◆ **EXERCISE GOAL**
Everything in the records below is to be reproduced exactly, apart from the images.

◆ **PROVIDED RECORDS**

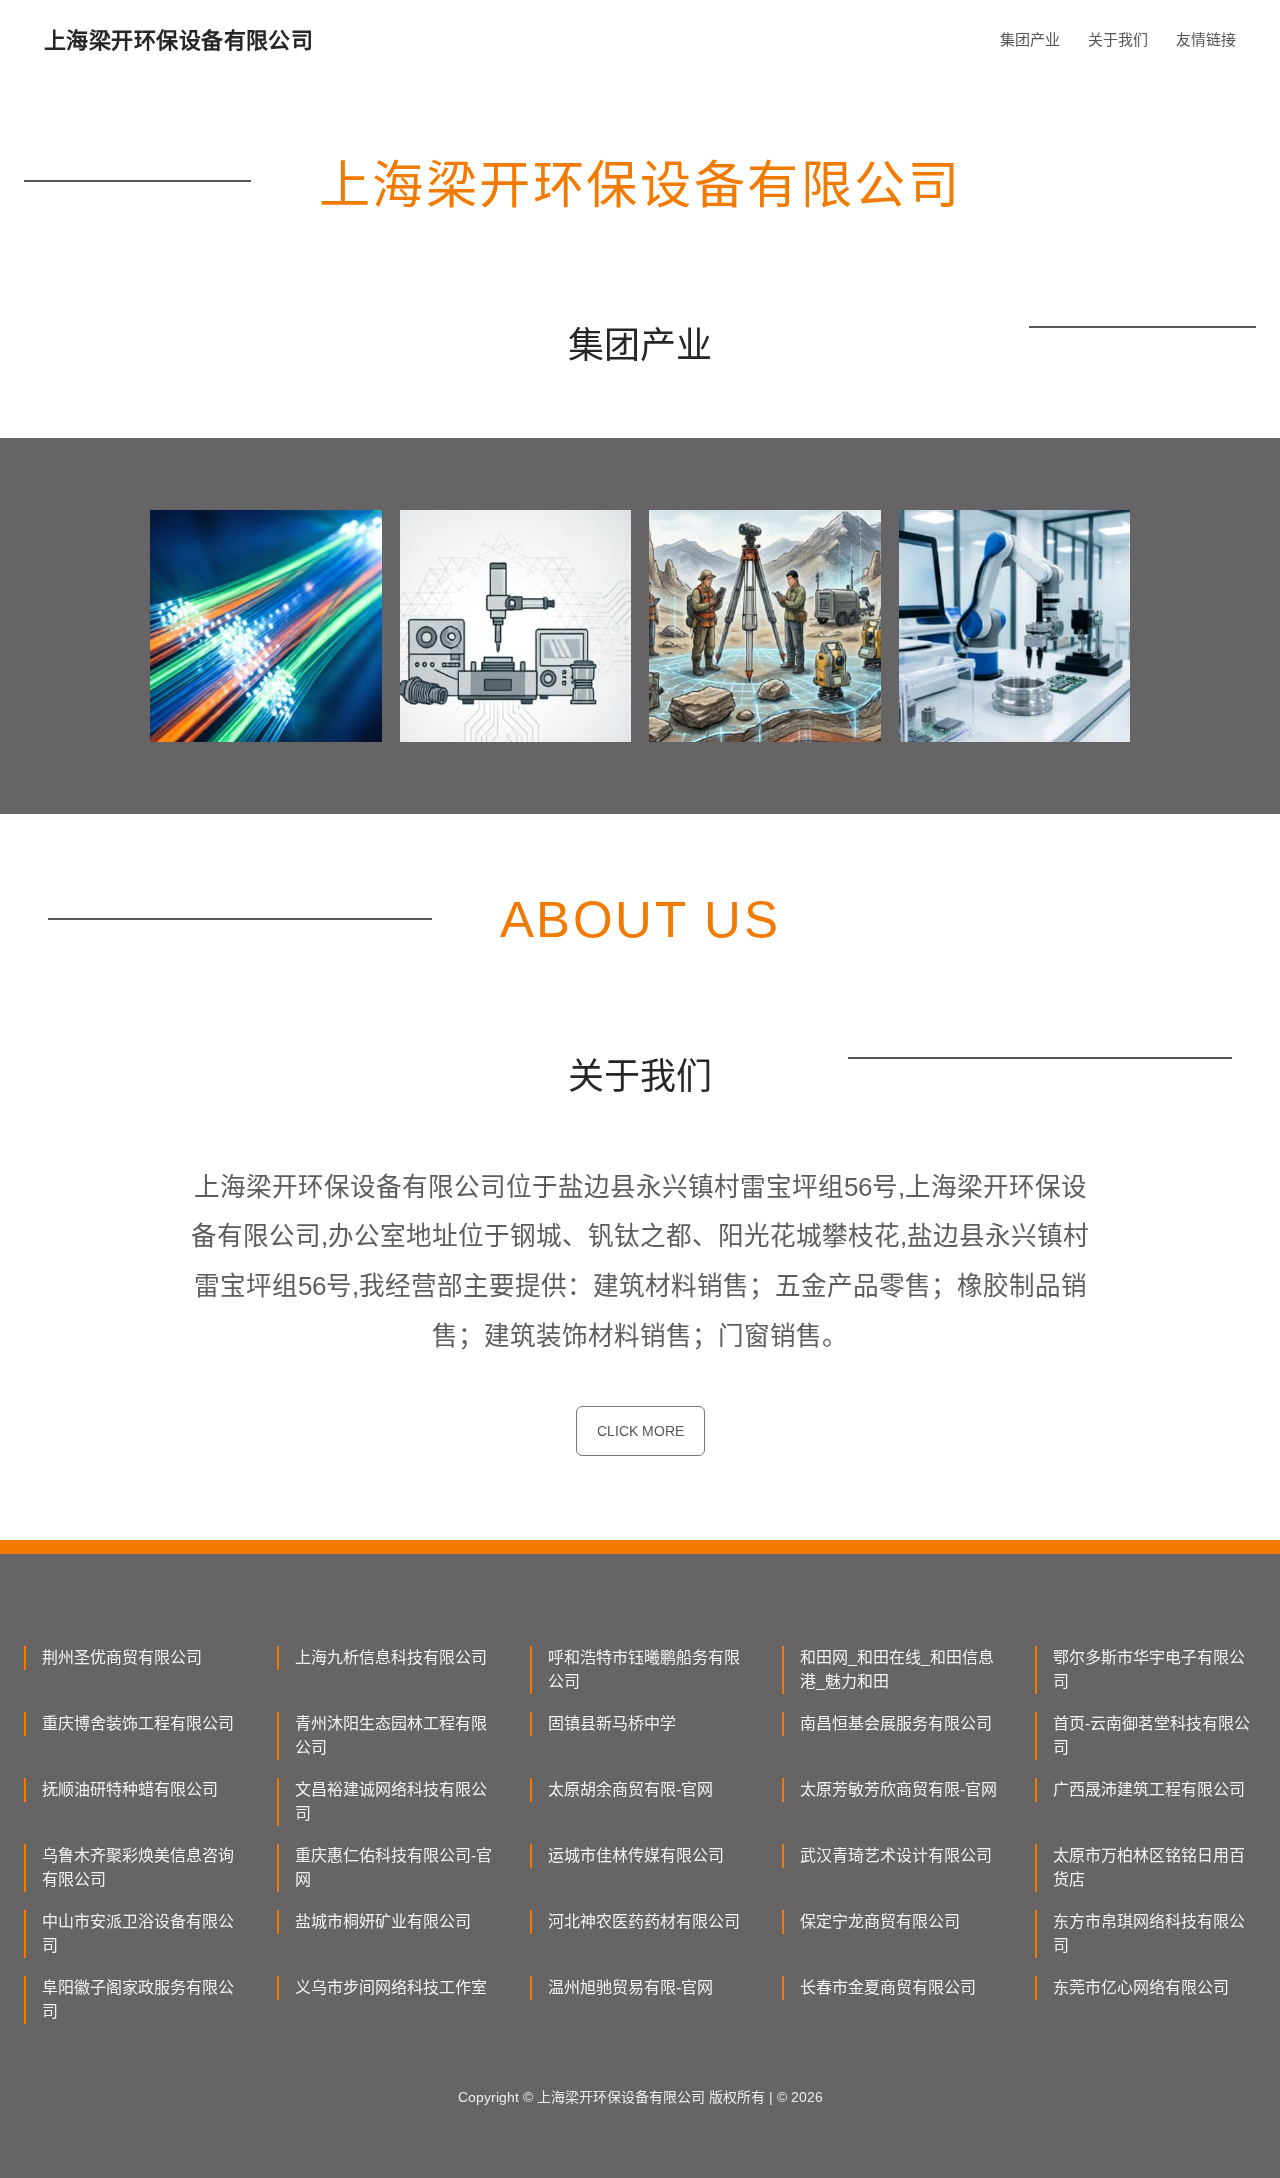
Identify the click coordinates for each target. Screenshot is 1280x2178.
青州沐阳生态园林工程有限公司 (391, 1735)
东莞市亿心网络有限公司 (1141, 1987)
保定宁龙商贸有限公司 (880, 1921)
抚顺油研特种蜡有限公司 (130, 1789)
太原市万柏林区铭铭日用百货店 (1149, 1867)
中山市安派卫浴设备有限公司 (138, 1933)
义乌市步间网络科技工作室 (391, 1987)
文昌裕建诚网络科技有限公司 (391, 1801)
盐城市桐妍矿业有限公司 (383, 1921)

◆ **RESPONSE TO THE EXERCISE**
Identify the click coordinates for each target. Screenshot is 1280x2178.
青州沐阳生态园林工程有限公司 (391, 1735)
东莞市亿心网络有限公司 (1141, 1987)
保定宁龙商贸有限公司 (880, 1921)
抚顺油研特种蜡有限公司 (130, 1789)
太原市万柏林区铭铭日用百货店 (1149, 1867)
中山市安派卫浴设备有限公司 (138, 1933)
义乌市步间网络科技工作室 (391, 1987)
文昌裕建诚网络科技有限公司 (391, 1801)
盐城市桐妍矿业有限公司 (383, 1921)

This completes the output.